System.Memory package already exposes BinaryPrimitives.ReverseEndianness APIs, and those can call through to these implementation

We have tried similar hops in the past (e.g. with Span), but they never survived for long. It may be better to recognize BinaryPrimitives.ReverseEndianness as intrinsic directly - perhaps move BinaryPrimitives to CoreLib.

Rebased and responded to some PR comments. This should address the majority of the reliability feedback that reviews have given (thanks all!), but it's still WIP.

Summary of changes:

Condition the bswap intrinsic logic on a check for x86 / x64
Removed GT_BSWAP logic from genGetInsForOper and moved it all into genCodeForBswap
Use GT_BSWAP16 instead of GT_BSWAP for 16-bit byte swap operations
Enlighten morph's const folding to understand GT_BSWAP / GT_BSWAP16

This fixed a handful of problems the original prototype had, including mishandling of 64-bit const values. I tested both consts and non-consts across all three overloads on both x86 and x64, and the behavior was correct in all cases. If a const is provided, regardless of arch, constant folding will take over. If a non-const is provided, it emits a ror reg.16, 8 or bswap reg instruction as appropriate, except for the 64-bit overload on 32-bit archs, which gets decomposed into two bswap reg instructions.

To-do:

Not expose these methods on BitConverter; instead consider moving BinaryPrimitives into corelib (needs API review?)
Add tests (how?)
Add support for movbe (probably not as part of this PR? significantly impacts AoT compilation.)

Not expose these methods on BitConverter; instead consider moving BinaryPrimitives into corelib (needs API review?)

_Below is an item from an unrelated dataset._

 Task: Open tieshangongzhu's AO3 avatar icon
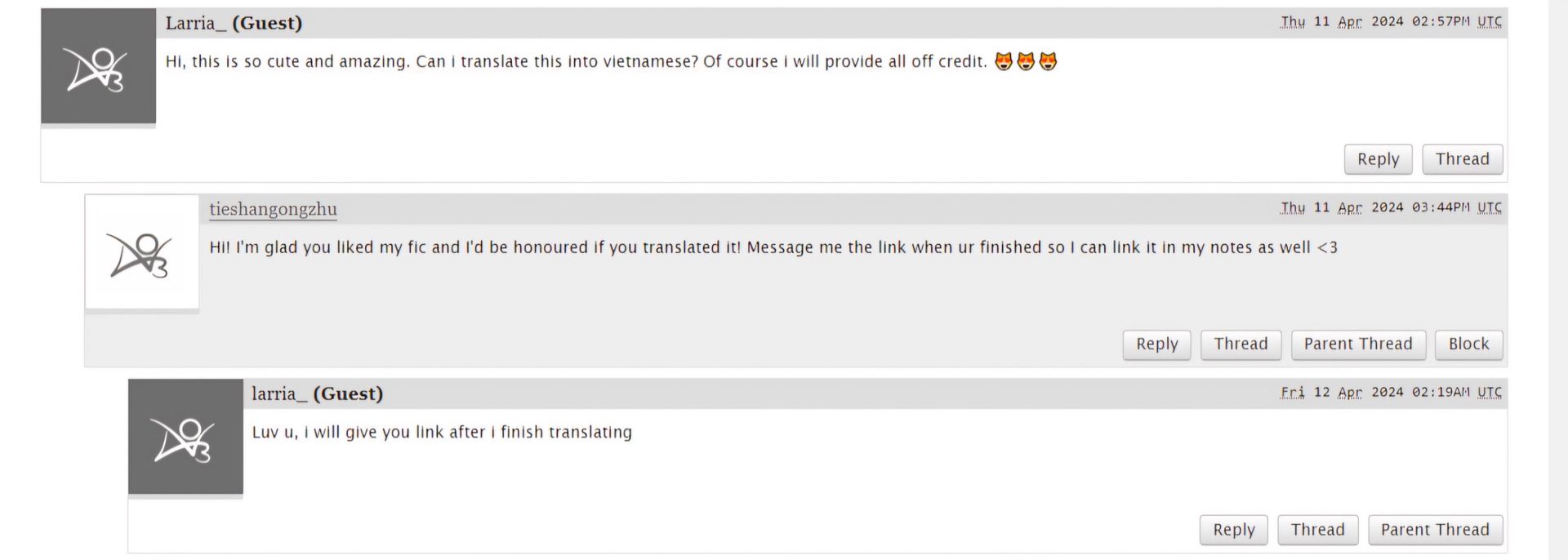click(142, 251)
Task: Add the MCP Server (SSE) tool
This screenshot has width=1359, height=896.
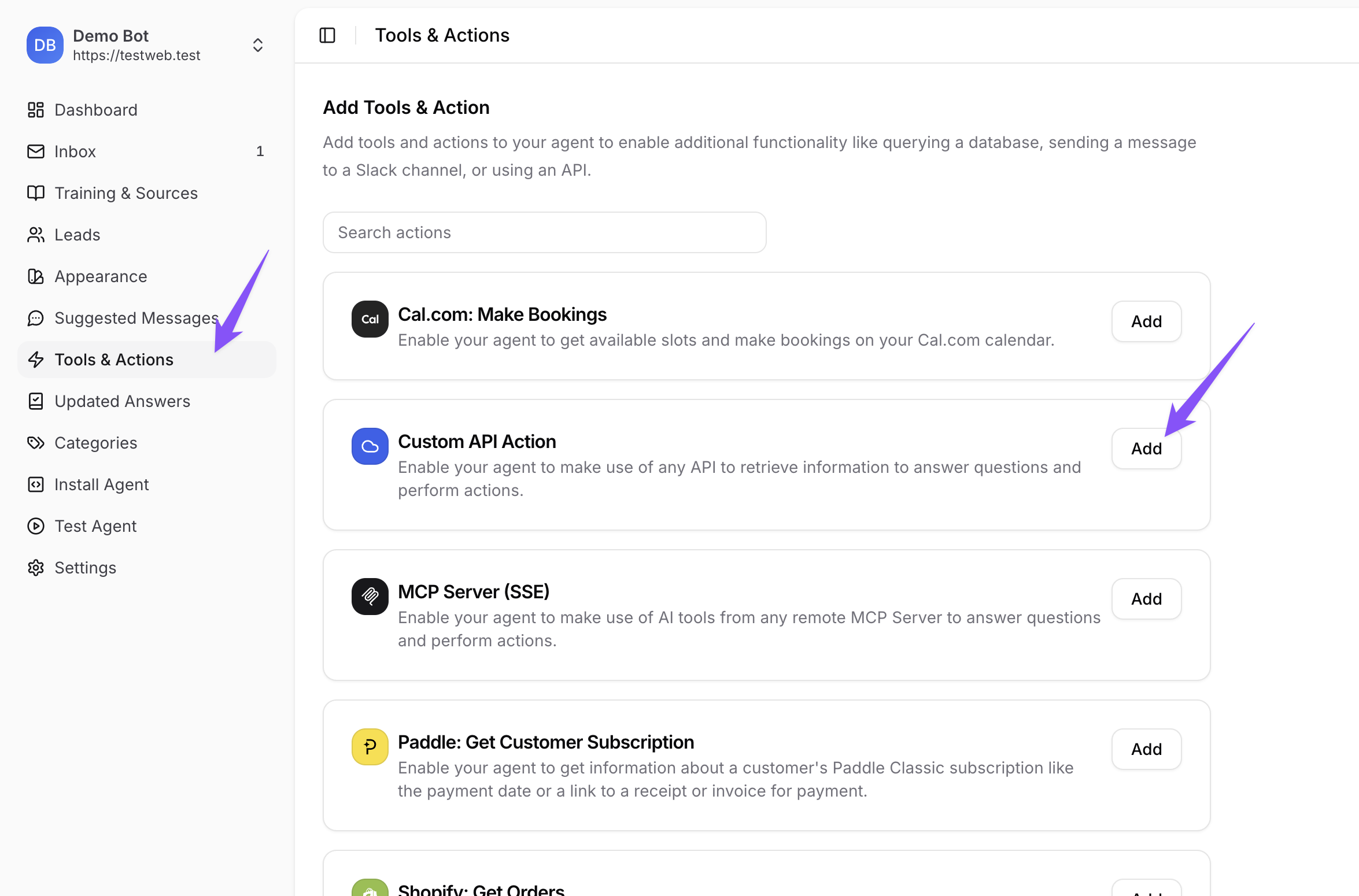Action: coord(1146,599)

Moving implementations of existing APIs to CoreLib does not need API review. It should be done in separate PR that just moves the implementation, and does not have any other changes.

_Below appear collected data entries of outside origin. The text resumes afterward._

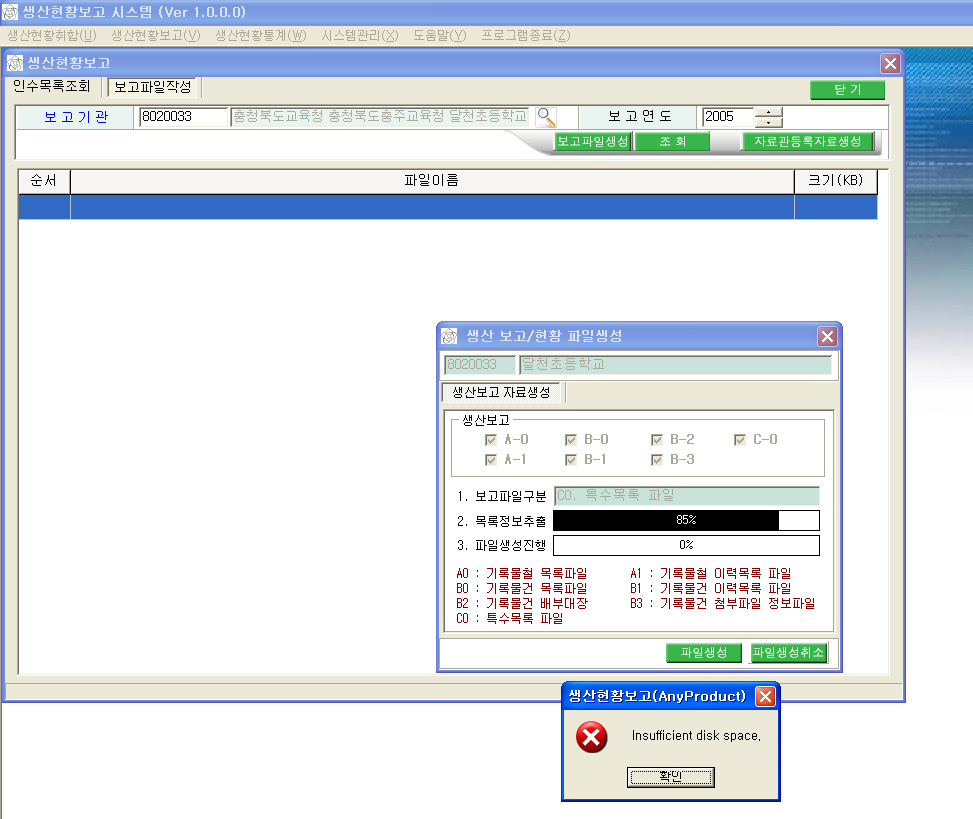
Task: Toggle the A-0 checkbox
Action: pyautogui.click(x=490, y=440)
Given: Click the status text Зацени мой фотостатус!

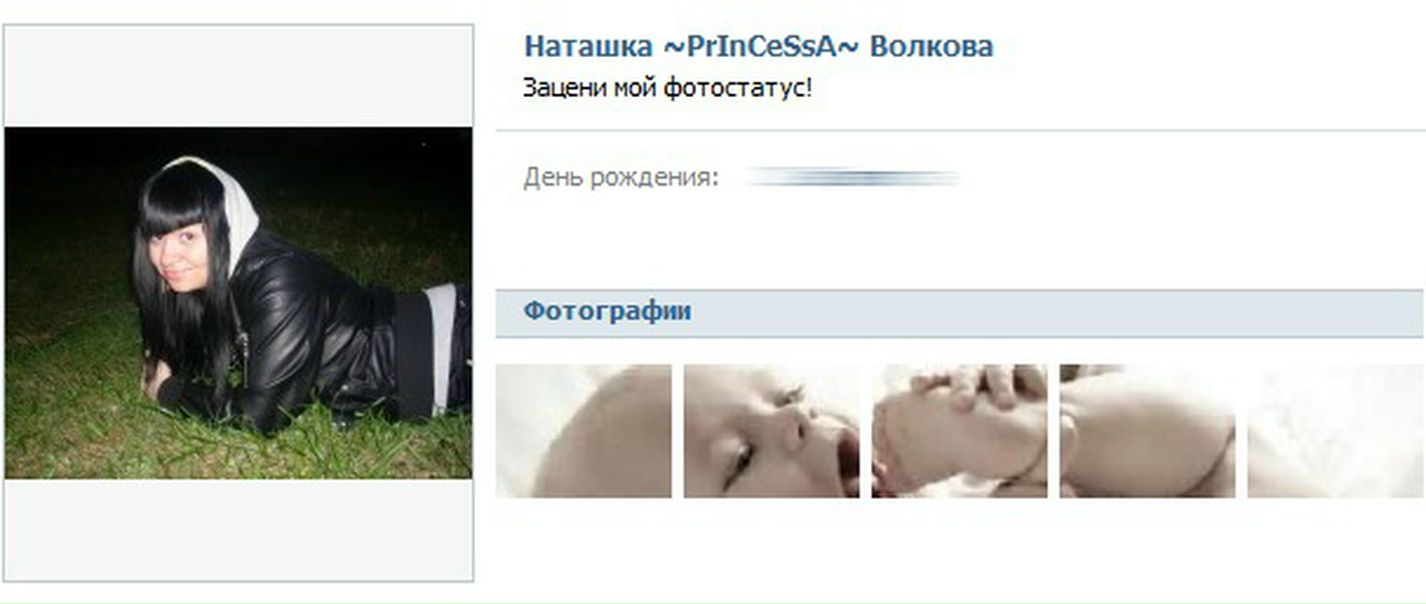Looking at the screenshot, I should (x=667, y=88).
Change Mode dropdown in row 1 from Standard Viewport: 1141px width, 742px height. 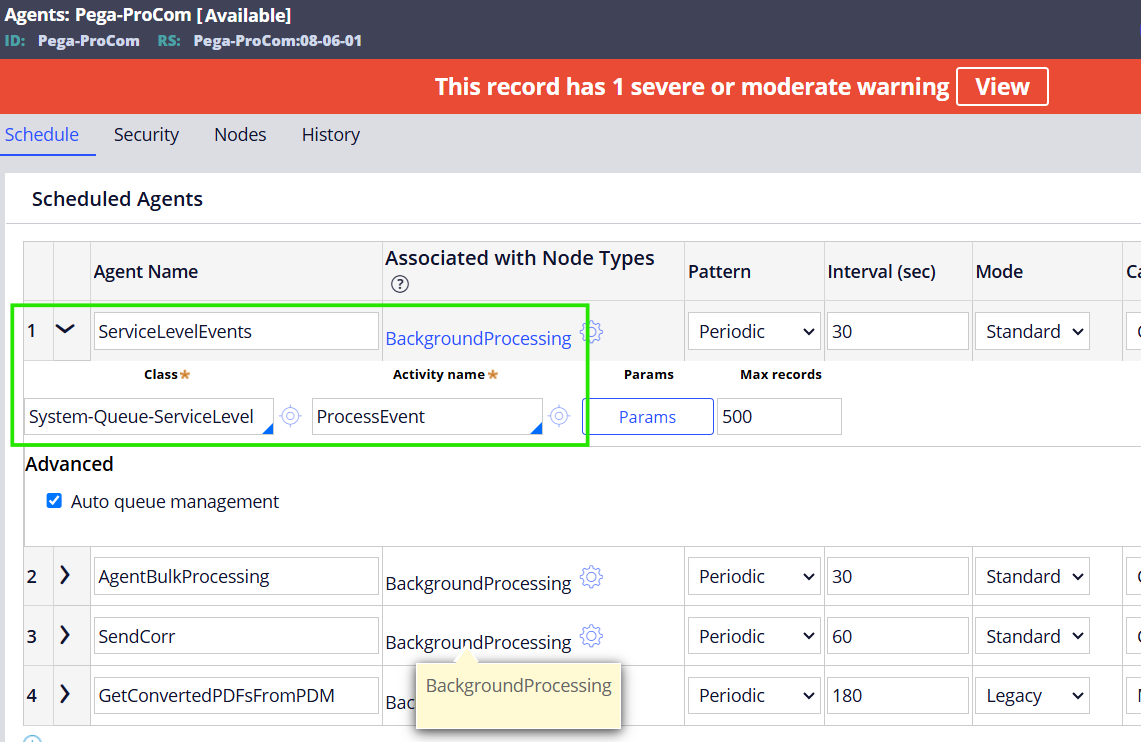point(1032,331)
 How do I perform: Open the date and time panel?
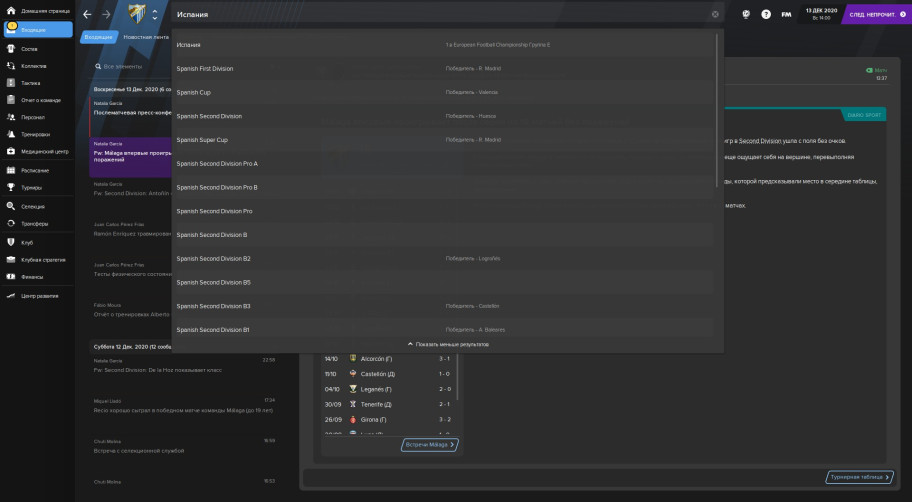(x=822, y=14)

I believe all open issues are resolved as of the latest iteration of the PR. Here's the current status:

This causes the JIT to special-case BinaryPrimitives.ReverseEndianness instead of introducing a new internal method BitConverter.ByteSwap.
On 32-bit x86, the 16-bit and 32-bit overloads of ReverseEndianness are replaced with intrinsics. The 64-bit overload calls into the 32-bit overloads as helper methods.
On x64, the 16-bit, 32-bit, and 64-bit overloads of ReverseEndianness are treated as intrinsics.
On arm, none of the overloads are treated as intrinsics, and the runtime falls back to the existing software implementation.
I verified that constant folding is handled as expected by the changes in gentree.cpp.
There are tests both here and in corefx verifying the correct behavior of these APIs.

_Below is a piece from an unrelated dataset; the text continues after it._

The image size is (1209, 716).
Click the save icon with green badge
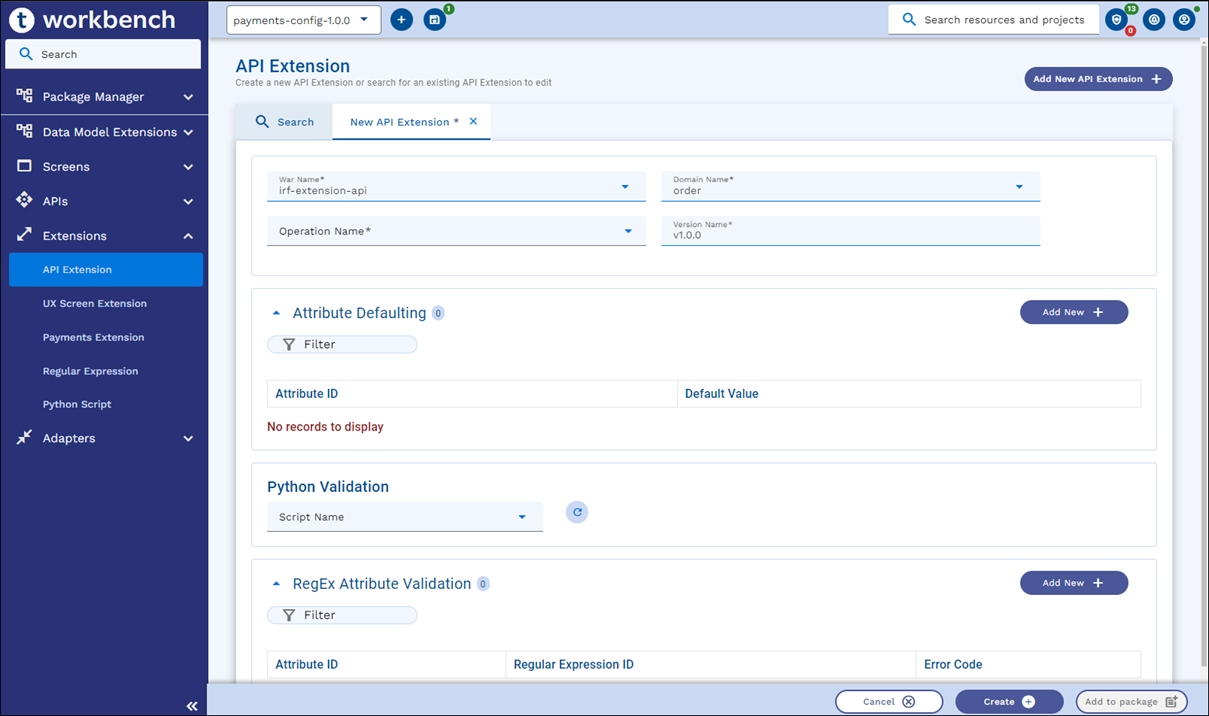coord(434,20)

The only thing I wasn't able to get to was providing the 64-bit fallback implementation entirely in the VM. If this is still important, I hope it's acceptable to allow this PR to go through as-is (modulo any new feedback) and to open a new work item for providing the VM fallback.

Removing WIP from title.

GrabYourPitchforks changed the title~~[WIP] Add support for BSWAP intrinsic~~ Add support for BSWAP intrinsic

Oct 9, 2018

I rebased the PR since there were some recent commits into master that addressed flaky CI + unit tests.

JIT recognizes calls to BinaryPrimitives.ReverseEndianness and emits a bswap instruction

Only works for x86 / x64; ARM still uses fallback logic

@mikedn I also found this code in morph.cpp's Compiler::fgMorphSmpOp routine.

    case GT_NOT:
    case GT_NEG:

        /* Any constant cases should have been folded earlier */
        noway_assert(!op1->OperIsConst() || !opts.OptEnabled(CLFLG_CONSTANTFOLD) || optValnumCSE_phase);
        break;

Should this be enlightened with GT_BSWAP[16] support? It seems like it would fit the right pattern - we'd want the assert to fire if constant folding wasn't properly performed.

@dotnet/jit-contrib Any final feedback on this? I have an open question re: Compiler::fgMorphSmpOp but it doesn't seem to affect correctness.

Sorry, I missed your earlier question. I don't think that the fgMorphSmpOp is really useful. It's not like having a constant op node is breaking some kind of rule. It's surprising that a noway_assert is used there.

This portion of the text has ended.